Shag, Shandy, Shovel

Thalia ZucciThe yearly circus that is Big Brother rolled into town last night. I can categorically say it’s the BB that I’ve noticed least.

The first was almost a genuine social experiment but the past couple of years have descended in to a bit of a farce as increasingly media aware contestants battle to find the perfect game-plan to win the £100k. And more importantly to grab the few minutes of fame before they are consigned to the Z-list and can’t even get a VIP pass at the local Macky-D, let alone an invite to the latest film premiere.

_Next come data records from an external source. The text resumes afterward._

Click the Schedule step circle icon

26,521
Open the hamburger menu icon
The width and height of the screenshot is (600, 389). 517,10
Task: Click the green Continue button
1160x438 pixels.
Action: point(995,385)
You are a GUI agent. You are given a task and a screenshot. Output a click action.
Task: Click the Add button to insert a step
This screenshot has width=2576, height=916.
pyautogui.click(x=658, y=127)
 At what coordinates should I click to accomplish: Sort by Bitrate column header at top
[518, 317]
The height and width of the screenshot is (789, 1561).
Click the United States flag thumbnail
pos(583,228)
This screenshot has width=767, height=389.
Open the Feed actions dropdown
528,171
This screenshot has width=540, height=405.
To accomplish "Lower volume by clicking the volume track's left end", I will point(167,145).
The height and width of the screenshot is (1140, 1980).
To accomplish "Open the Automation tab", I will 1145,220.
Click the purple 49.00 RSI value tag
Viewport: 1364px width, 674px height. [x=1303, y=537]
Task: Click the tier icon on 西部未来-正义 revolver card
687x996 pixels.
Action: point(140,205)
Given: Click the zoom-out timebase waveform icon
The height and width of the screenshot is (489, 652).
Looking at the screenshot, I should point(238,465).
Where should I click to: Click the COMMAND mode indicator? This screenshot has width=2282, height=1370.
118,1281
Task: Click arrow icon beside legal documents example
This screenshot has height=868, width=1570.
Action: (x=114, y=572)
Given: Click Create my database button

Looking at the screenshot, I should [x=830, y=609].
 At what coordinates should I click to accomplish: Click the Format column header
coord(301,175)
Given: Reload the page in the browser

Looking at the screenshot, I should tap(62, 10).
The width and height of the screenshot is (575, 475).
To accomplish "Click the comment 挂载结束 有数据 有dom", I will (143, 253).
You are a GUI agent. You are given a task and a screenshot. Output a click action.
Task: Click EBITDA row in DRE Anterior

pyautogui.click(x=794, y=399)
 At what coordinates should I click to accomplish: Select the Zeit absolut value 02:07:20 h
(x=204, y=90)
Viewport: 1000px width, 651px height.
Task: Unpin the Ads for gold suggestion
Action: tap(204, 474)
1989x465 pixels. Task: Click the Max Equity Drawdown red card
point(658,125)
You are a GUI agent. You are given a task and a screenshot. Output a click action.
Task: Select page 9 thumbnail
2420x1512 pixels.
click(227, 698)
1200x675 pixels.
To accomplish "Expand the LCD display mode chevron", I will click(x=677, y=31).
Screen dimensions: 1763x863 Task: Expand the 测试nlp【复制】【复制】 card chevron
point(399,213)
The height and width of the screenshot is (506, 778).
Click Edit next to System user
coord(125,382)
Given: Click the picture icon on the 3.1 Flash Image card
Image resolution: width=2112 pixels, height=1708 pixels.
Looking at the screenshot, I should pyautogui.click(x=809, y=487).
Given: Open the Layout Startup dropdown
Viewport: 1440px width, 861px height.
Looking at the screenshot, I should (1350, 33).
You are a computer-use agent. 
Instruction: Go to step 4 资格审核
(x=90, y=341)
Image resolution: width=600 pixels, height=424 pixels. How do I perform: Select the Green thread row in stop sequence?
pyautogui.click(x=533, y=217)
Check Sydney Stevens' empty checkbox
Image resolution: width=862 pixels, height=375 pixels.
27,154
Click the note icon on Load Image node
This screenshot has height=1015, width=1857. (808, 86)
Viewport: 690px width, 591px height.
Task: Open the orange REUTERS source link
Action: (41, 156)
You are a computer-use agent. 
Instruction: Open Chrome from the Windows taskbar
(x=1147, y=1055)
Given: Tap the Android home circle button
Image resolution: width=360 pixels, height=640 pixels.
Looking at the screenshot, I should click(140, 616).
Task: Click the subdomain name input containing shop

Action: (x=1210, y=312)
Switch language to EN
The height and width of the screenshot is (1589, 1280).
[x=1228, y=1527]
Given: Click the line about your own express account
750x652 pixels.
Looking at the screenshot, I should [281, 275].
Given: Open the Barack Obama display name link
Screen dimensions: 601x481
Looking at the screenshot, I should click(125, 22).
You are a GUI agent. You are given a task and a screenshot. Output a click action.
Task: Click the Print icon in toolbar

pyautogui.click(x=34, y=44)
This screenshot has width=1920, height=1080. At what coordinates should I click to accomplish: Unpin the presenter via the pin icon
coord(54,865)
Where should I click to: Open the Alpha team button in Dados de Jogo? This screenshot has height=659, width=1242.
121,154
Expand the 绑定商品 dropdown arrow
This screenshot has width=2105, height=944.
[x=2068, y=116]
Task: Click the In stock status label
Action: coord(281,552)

Because of the coverage that Channel 4 will be devoting to this televisual car crash it’s going to be difficult to avoid watching at least some of it. So how do I stand it. Well, I play a game.

Shag, shandy, shovel.

First of all who would I Iike to shag. Well last year it was Thalia Zucci, and she wasn’t even a real contestant! The shaggable contestants are few and far between and of course, due to my heterosexuality they are limited to only half the inhabitants of the house anyway. There’s usually one of two per year at most.

What about shandy? Well,,that’s who would I like o have a drink with, frequent the local pubs, and generally spend time with as a mate. Not much luck here in recent years either. Most contestants usually throw up a character defect or two that would make you think twice about unleashing their neuroses on the world by getting them drunk.

What’s left? Shovel, or, because this group now accounts for the majority of housemates I’d need a mechanical excavator. These are the people who I would love to bury, never to be seen again. Though as the lifespan of the fame bestowed by recent Big Brothers is so short in recent years BB itself is doing a bloody good job of ensuring they never see the light of day again anyway.